Daily precipitation at the two sites is low in summer (mean 0.51 ± 0.9 mm and 0.71 ± 1.2 mm at the sagebrush and aspen sites, respectively) and high in winter (mean 1.8 ± 1.5 mm and 2.5 ± 1.5 mm), spring (mean 1.6 ± 1.3 mm and 2.4 ± 1.6 mm), and autumn (mean 0.9 ± 1.4 mm and 1.4 ± 1.5 mm). The highest precipitation occurs during the winter. The precipitation at the aspen site is relatively higher than at the sagebrush site in winter, spring, summer and autumn.

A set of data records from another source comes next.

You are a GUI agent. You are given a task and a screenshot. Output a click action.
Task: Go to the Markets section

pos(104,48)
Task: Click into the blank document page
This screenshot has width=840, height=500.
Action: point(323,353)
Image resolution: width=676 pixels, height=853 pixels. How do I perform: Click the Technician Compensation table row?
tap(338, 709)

The two sites show a wide range of mean daily air temperature (18.7 °C to −4.0 °C, 20.4 °C to −5.7 °C) at the sagebrush and aspen sites respectively based on the long-term data. The mean temperature at the aspen site is higher than at the sagebrush site in summer (15.0 ± 4.3 °C and 13.9 ± 3.5 °C, respectively), while it is lower than at the sagebrush site in spring (1.5 ± 3.2 °C and 2.7 ± 3.0 °C, respectively), autumn (6.7 ± 6.6 °C and 7.8 ± 4.6 °C) and winter (−2.4 ± 1.4 °C and 0.3 ± 1.6 °C).

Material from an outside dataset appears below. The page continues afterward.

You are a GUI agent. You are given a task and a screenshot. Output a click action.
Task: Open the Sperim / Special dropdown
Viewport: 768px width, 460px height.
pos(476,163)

The temporal variability for the downward solar radiation flux ranges from 346 W/m² to 49 W/m² and from 347 W/m² to 58 W/m² at the sagebrush and aspen sites, respectively. The aspen site, being at higher elevation, has slightly higher downward solar radiation than the sagebrush site.

The temporal soil moisture patterns are similar at the two sites. They are high in early spring and low in summer, autumn and winter. The highest soil moisture occurs in early summer and the lowest soil moisture occurs in early autumn. Specifically, temporal daily soil moisture ranges from 0.14 to 0.32, and 0.15 to 0.45 at the sagebrush and aspen sites, respectively. Soil moisture at the aspen site is higher than at the sagebrush site.

Exploring relationships between the NEE and different single factors

We explored the linear regression relationship between the daily NEE and fPAR, LAI, mean air temperature and soil moisture at the sagebrush and aspen sites. NEE has strong relationships with LAI (r² = 0.40 and r² = 0.43), mean air temperature (r² = 0.46 and r² = 0.70), and downward solar radiation (r² = 0.57 and r² = 0.65) at the two sites, respectively (Fig. 3). There is no strong linear relationship between the NEE and precipitation (r² = 0.08 and r² = 0.19), and soil moisture (r² = 0.18 and r² = 0.0011).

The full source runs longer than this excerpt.